Phenotypic and functional characterization of human bone marrow stromal cells in hollow-fibre bioreactors

Abstract

The transplantation of human bone marrow stromal cells (BMSCs) is a novel immunotherapeutic approach that is currently being explored in many clinical settings. Evidence suggests that the efficacy of cell transplantation is directly associated with soluble factors released by human BMSCs. In order to harness these secreted factors, we integrated BMSCs into large-scale hollow-fibre bioreactor devices in which the cells, separated by a semipermeable polyethersulphone (PES) membrane, can directly and continuously release therapeutic factors into the blood stream. BMSCs were found to be rapidly adherent and exhibited long-term viability on PES fibres. The cells also preserved their immunophenotype under physiological fluid flow rates in the bioreactor, and exhibited no signs of differentiation during device operation, but still retained the capacity to differentiate into osteoblastic lineages. BMSC devices released growth factors and cytokines at comparable levels on a per-cell basis to conventional cell culture platforms. Finally, we utilized a potency assay to demonstrate the therapeutic potential of the collected secreted factors from the BMSC devices. In summary, we have shown that culturing BMSCs in a large-scale hollow-fibre bioreactor is feasible without deleterious effects on phenotype, thus providing a platform for collecting and delivering the paracrine secretions of these cells.

Figure 1. BMSC adhere to polyethersulfone hollow fibers and remain viable after long-term culture

Fluorescent micrographs of BMSC adherence and morphology on PES hollow fibers after (A) 24 hours, (B) 48 hours, and (C) 6 days. Cells were stained with Calcein AM for viability. Scanning electron microscopic images show (D) BMSCs with typical fibroblastoid morphology within the constructs of a (E) complex three-dimensional environment.
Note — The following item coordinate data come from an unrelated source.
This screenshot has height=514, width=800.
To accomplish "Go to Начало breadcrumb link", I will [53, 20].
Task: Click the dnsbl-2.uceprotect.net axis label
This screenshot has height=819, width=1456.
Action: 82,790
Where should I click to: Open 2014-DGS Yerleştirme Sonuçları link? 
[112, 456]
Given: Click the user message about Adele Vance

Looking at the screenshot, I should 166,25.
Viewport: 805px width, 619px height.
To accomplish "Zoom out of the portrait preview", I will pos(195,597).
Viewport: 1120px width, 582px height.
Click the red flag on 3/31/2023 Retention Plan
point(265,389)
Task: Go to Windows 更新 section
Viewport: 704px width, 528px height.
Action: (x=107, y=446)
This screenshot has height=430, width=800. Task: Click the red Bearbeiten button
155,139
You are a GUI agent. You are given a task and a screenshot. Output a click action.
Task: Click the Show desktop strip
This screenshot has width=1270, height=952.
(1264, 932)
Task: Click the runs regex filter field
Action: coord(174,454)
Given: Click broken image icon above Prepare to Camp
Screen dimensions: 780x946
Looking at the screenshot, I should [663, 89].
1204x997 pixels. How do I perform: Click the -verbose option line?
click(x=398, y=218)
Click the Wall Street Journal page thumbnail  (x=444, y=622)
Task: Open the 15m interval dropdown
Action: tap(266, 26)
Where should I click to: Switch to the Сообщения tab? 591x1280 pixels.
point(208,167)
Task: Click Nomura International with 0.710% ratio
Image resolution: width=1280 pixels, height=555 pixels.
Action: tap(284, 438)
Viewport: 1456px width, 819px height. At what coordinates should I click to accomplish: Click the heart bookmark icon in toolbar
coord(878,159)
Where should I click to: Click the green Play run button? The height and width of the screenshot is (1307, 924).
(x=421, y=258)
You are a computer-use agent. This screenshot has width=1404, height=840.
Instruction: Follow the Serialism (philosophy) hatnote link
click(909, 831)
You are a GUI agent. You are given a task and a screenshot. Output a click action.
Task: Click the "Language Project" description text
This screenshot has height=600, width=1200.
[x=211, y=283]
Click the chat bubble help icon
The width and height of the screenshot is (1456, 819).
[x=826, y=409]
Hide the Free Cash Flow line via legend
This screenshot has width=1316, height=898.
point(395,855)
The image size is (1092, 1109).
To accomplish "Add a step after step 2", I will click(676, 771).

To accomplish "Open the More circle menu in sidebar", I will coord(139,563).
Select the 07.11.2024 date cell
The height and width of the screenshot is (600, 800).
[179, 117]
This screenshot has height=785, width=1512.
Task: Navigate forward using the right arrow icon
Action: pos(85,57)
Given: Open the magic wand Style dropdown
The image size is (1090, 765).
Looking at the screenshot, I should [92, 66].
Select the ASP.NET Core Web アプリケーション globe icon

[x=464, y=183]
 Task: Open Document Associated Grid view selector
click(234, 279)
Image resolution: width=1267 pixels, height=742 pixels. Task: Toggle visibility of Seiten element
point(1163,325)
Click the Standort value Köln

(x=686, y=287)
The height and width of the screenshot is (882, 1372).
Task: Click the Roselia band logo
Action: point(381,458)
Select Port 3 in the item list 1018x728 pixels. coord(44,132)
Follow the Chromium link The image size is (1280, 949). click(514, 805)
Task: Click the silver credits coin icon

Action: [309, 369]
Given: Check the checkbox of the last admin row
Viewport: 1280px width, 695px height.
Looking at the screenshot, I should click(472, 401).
Figure 2. BMSCs are metabolically active during device operation

(A) Schematic of a recycling flow circuit with an intracapillary flow rate of 200 mL/min. and extracapillary flow rate of 10 mL/min. BMSCs are seeded on the extraluminal space. (B) Photograph of multi-device operation in vitro. (C) Glucose consumption and lactate production over time of perfusion show cells maintain viability throughout a 48-hour time course in a bioreactor under flow. N=3.

Figure 3. BMSCs retain their identity and differentiation potential after bioreactor operation

(A) Schematic of methods used to isolate and analyze BMSCs after device perfusion. After two days of operation, cells were harvested by trypsin and were analyzed by flow cytometry or differentiation assays thereafter. (B) Histograms of classical immunomarkers used to identify BMSCs. A phenotype of CD44⁺, CD45⁻, CD11b⁻, CD73⁺ surface expression is preserved after a 48-hour bioreactor perfusion. Analysis was performed on a device seeded with 200 × 10⁶ cells exposed to an ultrafiltrate flow rate of 10 mL/min. Black histogram is a stained sample and grey histogram is isotype control. N=2 (C) Microscopic images of Alizarin Red staining of BMSCs directly after perfusion. Negative staining confirms that cells taken directly from the device showed no signs of osteogenic differentiation. (D) Alizarin Red stain of BMSCs isolated from the device and differentiated for three weeks in osteoinductive medium demonstrating BMSCs still retain the potential to become an osteoblastic lineage after device operation. N=2.

Figure 4. BMSCs secrete two well-known factors in a bioreactor

ELISA results of (A) Interleukin-6 (IL-6) and (B) Vascular Endothelial Growth Factor (VEGF) during a 48-hour bioreactor perfusion. Secreted factors were measured in the reservoir of the bioreactor circuit from 200 × 10⁶ cells exposed to an extraluminal flow rate of 10 mL/min. The results are compared to BMSCs seeded in 2D tissue culture plates; *p < 0.05. All data is normalized to cell mass. N=3.

Figure 5. BMSC bioreactor effluents have enhanced anti-inflammatory properties

Upregulation of IL-10 in peripheral blood mononuclear cells (PBMCs) after exposure to unconcentrated medium harvested from BMSCs cultured in 2D flasks or 3D bioreactors. PBMCs were incubated in the medium for 18 hours, after which, cells were stimulate with LPS for 5 hours. Supernatant was collected and measured for IL-10 through ELISA; *p < 0.05, **p < 0.001. Baseline results represent PBMCs incubated with unconditioned medium. N=3.